» **Exercise**
Could you please return each line of the data that has the word "navigation"?

» **Supplied information**

================

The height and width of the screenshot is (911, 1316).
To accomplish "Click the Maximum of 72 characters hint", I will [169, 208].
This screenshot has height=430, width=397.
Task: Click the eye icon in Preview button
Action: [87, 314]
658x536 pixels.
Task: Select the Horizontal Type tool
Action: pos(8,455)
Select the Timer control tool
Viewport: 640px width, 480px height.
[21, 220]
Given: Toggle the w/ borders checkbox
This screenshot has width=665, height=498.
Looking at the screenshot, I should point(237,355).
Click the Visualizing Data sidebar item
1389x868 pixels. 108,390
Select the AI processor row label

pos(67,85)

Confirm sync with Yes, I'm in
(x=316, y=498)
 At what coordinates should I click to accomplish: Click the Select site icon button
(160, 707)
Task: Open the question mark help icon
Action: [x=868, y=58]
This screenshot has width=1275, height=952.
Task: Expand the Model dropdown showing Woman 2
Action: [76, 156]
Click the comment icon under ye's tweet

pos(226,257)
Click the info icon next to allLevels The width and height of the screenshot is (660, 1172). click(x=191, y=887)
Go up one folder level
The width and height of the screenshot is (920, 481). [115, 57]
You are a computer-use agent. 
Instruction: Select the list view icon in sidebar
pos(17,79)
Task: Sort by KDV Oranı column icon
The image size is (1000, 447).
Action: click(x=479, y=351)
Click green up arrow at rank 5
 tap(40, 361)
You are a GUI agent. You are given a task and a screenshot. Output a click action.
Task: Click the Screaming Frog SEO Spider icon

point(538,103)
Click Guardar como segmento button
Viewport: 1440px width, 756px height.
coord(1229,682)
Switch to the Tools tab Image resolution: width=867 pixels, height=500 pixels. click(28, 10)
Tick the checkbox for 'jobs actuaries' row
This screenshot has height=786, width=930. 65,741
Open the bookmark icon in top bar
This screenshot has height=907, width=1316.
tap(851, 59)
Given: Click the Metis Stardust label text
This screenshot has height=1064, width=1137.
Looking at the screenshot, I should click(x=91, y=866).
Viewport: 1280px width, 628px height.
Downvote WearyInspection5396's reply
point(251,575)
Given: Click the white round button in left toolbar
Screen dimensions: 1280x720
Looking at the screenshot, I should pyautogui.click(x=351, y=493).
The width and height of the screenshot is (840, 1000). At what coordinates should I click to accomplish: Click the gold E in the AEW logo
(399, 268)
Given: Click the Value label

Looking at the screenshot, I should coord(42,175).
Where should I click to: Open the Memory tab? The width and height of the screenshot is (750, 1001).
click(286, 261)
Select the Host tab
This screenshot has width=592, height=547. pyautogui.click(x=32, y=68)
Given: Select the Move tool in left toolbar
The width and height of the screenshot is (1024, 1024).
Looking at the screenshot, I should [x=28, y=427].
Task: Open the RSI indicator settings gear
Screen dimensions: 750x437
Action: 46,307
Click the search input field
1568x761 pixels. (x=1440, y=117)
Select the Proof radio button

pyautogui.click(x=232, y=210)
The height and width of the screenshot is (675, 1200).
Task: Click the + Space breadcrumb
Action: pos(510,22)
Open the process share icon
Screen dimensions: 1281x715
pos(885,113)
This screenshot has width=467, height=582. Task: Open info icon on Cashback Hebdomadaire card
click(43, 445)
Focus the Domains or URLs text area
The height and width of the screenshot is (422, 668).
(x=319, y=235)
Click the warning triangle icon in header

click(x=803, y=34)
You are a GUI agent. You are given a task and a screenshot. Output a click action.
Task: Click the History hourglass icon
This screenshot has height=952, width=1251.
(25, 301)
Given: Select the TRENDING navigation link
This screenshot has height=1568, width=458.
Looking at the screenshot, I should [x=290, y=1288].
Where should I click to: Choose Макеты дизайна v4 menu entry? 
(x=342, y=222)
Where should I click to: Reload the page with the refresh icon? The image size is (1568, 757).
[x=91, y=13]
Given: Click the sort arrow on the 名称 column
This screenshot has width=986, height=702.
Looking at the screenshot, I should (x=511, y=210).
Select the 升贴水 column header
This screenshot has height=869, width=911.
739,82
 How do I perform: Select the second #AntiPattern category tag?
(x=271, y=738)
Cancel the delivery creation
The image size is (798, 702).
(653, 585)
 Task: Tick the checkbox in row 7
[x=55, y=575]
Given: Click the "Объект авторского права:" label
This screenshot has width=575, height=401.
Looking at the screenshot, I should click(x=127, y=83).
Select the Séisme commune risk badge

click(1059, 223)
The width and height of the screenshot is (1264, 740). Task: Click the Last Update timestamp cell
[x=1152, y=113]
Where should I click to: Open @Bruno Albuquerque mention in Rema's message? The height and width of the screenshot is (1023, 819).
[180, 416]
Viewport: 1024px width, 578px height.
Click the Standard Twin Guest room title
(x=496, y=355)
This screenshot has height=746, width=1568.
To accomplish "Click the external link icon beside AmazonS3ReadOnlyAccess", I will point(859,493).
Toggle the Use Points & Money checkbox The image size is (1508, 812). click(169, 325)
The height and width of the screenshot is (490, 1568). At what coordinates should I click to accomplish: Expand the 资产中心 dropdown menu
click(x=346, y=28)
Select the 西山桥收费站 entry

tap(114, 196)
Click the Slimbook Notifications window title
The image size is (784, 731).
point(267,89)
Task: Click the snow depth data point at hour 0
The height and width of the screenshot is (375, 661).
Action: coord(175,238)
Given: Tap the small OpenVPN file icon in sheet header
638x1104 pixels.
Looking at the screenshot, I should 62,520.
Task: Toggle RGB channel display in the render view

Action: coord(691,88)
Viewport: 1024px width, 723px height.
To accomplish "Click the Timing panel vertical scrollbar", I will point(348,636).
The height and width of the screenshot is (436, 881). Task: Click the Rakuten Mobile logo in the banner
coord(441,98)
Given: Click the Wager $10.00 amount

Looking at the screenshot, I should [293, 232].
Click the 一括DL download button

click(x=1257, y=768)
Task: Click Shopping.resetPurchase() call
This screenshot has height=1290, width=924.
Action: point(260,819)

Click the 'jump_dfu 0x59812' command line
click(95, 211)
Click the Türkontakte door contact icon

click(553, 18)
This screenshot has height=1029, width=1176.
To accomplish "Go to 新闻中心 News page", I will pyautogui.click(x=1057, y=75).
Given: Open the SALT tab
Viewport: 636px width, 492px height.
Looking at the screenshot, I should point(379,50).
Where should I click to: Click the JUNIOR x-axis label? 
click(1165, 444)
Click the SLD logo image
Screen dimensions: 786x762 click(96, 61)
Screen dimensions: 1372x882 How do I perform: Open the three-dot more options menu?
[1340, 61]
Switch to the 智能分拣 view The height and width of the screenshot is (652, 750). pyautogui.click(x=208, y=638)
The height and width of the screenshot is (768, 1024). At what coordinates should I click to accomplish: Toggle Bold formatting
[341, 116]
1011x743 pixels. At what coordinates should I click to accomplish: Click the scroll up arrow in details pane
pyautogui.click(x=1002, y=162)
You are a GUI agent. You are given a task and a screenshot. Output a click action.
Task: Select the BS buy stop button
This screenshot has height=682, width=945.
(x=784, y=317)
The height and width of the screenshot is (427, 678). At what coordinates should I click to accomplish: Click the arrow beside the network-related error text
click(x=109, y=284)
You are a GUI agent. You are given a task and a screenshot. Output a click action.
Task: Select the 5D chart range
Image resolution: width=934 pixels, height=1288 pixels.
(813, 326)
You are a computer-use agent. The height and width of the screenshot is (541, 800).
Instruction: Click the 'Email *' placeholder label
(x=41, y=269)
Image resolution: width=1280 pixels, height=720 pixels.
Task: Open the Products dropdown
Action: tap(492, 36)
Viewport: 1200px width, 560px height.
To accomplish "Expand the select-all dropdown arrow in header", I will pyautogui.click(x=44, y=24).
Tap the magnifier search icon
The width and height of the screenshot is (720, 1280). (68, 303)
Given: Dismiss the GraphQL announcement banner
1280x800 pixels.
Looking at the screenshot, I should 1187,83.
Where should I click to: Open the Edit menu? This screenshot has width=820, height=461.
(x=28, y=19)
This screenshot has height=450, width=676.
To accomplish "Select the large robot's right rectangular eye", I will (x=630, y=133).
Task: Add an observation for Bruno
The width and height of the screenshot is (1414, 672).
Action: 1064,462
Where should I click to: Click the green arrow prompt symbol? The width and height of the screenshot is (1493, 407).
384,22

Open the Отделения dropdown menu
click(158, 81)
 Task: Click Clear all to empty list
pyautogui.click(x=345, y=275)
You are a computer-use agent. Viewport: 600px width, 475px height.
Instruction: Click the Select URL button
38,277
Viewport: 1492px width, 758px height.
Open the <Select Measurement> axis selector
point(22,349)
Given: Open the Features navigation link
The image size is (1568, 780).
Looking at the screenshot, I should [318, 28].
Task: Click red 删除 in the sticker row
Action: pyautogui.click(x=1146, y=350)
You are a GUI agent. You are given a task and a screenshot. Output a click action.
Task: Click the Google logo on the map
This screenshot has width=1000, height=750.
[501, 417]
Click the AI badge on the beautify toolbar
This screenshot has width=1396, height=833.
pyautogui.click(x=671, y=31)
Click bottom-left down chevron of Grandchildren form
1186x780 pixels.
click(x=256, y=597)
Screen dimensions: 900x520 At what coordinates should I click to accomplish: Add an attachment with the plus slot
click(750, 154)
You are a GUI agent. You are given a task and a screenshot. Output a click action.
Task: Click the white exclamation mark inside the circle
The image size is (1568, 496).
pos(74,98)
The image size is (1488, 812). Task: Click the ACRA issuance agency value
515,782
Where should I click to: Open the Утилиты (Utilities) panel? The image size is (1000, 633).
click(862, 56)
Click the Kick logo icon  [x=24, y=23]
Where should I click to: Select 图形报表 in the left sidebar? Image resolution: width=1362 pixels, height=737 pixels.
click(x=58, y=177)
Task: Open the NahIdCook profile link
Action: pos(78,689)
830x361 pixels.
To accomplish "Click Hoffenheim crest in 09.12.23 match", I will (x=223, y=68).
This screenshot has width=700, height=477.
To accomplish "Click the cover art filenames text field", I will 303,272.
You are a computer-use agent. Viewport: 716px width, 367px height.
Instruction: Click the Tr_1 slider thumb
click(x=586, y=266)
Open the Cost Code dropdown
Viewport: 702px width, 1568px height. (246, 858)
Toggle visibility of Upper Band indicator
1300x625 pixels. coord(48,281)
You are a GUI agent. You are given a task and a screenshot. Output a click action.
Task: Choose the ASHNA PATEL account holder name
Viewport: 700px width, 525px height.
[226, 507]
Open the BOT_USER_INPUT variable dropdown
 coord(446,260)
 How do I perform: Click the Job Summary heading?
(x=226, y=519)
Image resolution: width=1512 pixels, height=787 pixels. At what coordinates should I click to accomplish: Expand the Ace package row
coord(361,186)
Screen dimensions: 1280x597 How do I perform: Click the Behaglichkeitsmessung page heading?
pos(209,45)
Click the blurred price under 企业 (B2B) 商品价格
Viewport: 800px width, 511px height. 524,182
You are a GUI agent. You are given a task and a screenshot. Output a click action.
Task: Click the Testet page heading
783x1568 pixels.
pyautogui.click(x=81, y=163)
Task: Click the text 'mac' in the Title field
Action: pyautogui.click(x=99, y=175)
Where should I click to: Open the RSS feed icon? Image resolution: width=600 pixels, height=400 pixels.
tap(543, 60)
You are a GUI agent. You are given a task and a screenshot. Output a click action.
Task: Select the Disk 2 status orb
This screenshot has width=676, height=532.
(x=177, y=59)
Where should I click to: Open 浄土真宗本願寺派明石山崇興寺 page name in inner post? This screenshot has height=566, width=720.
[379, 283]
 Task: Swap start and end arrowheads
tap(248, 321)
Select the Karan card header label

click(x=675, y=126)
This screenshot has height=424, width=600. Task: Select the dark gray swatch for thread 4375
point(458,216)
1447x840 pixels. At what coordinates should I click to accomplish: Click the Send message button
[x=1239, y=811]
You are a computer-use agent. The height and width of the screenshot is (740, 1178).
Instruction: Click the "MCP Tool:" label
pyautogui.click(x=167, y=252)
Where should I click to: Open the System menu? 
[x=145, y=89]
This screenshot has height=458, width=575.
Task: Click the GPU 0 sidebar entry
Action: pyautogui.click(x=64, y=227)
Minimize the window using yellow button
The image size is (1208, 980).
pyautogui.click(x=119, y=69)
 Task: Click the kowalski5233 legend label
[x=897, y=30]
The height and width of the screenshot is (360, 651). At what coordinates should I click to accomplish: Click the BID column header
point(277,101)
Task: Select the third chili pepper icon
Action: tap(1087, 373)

================

» **Result for this task**
Given: Select the TRENDING navigation link
Given: Open the Features navigation link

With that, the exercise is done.